E lo ha fatto in modo impeccabile nonostante l’evidente stanchezza che ha accompagnato la quarta e ultima stagione. Una stanchezza che ha evidentemente influenzato parzialmente anche il finale. Il lungo episodio finale di The Good Place infatti sceglie di focalizzarsi su un elemento più preciso: il senso della vita. La configurazione di quest’ultimo più in un obiettivo da perseguire che nella felicità. Notiamo così che persino la felicità finisce per diventare un obiettivo da raggiungere, facendo sì che in tale raggiungimento si esaurisca non solo la ricerca, ma dopo un po’ anche il senso stesso che le dava respiro.
Ci ritroviamo così a scoprire ancora una volta quello che Chidi spiegò a Michael durante la seconda stagione in merito alla finitezza dell’esistenza e alla convivenza con la certezza della morte.
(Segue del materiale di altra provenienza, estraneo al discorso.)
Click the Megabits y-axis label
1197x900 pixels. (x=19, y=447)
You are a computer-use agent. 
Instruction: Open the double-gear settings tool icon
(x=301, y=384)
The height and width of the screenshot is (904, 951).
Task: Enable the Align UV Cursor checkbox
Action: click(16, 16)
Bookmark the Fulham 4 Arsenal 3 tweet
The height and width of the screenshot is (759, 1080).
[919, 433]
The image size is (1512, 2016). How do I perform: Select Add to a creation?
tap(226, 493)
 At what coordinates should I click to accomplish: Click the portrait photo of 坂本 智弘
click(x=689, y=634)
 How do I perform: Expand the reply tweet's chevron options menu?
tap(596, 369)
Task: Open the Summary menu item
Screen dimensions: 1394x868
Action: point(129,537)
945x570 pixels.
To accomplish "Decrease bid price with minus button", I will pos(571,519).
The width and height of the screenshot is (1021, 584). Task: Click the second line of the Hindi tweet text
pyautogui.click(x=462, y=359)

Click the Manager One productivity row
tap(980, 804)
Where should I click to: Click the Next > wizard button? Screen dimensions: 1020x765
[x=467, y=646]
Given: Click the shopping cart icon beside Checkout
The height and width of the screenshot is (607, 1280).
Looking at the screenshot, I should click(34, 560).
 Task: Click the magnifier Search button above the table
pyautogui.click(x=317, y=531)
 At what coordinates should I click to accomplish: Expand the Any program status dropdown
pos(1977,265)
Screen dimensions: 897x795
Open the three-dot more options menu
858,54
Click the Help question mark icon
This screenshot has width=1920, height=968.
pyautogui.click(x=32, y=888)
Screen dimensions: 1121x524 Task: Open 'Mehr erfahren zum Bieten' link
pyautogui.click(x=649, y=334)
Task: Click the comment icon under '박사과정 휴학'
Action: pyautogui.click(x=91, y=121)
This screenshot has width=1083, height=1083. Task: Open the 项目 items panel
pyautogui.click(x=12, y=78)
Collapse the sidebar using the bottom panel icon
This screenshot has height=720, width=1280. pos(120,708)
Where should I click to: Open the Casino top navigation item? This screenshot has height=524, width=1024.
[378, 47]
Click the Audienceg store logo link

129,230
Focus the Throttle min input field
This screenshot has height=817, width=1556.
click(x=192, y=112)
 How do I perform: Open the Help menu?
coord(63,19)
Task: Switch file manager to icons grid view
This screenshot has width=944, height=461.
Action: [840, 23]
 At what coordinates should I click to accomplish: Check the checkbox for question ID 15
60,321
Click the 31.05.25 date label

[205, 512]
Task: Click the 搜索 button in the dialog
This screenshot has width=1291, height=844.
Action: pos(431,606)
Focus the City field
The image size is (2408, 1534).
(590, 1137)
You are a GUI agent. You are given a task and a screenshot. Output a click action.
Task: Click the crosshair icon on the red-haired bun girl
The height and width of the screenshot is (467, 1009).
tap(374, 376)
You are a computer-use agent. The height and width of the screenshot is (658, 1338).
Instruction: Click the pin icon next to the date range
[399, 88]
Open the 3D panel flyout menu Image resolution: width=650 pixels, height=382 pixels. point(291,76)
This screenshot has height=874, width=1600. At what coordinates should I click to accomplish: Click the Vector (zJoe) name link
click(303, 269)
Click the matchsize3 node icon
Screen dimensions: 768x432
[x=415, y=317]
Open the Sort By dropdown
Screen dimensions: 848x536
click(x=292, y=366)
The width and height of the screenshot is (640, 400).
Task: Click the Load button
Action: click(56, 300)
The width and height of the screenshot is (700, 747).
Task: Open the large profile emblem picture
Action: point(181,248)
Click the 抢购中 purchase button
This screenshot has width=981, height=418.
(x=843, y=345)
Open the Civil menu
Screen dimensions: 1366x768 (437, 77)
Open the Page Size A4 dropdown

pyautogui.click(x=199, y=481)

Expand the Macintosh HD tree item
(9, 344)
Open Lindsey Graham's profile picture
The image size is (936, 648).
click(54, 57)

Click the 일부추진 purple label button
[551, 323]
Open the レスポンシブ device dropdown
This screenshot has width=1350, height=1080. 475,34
Nell’una risiede il segreto della seconda. E così scopriamo con un finale appropriato – anche se non sorprendente – che l’esistenza di un uomo non può nutrirsi di sola e pura felicità, ma ha bisogno di molto di più. Di un’evoluzione, di una serie di obiettivi, ma soprattutto di una fine. Sembra quasi un paradosso eppure The Good Place è riuscita con grandissima semplicità a spiegarci le ragioni di tutto ciò, confermandosi così una serie unica nel suo genere.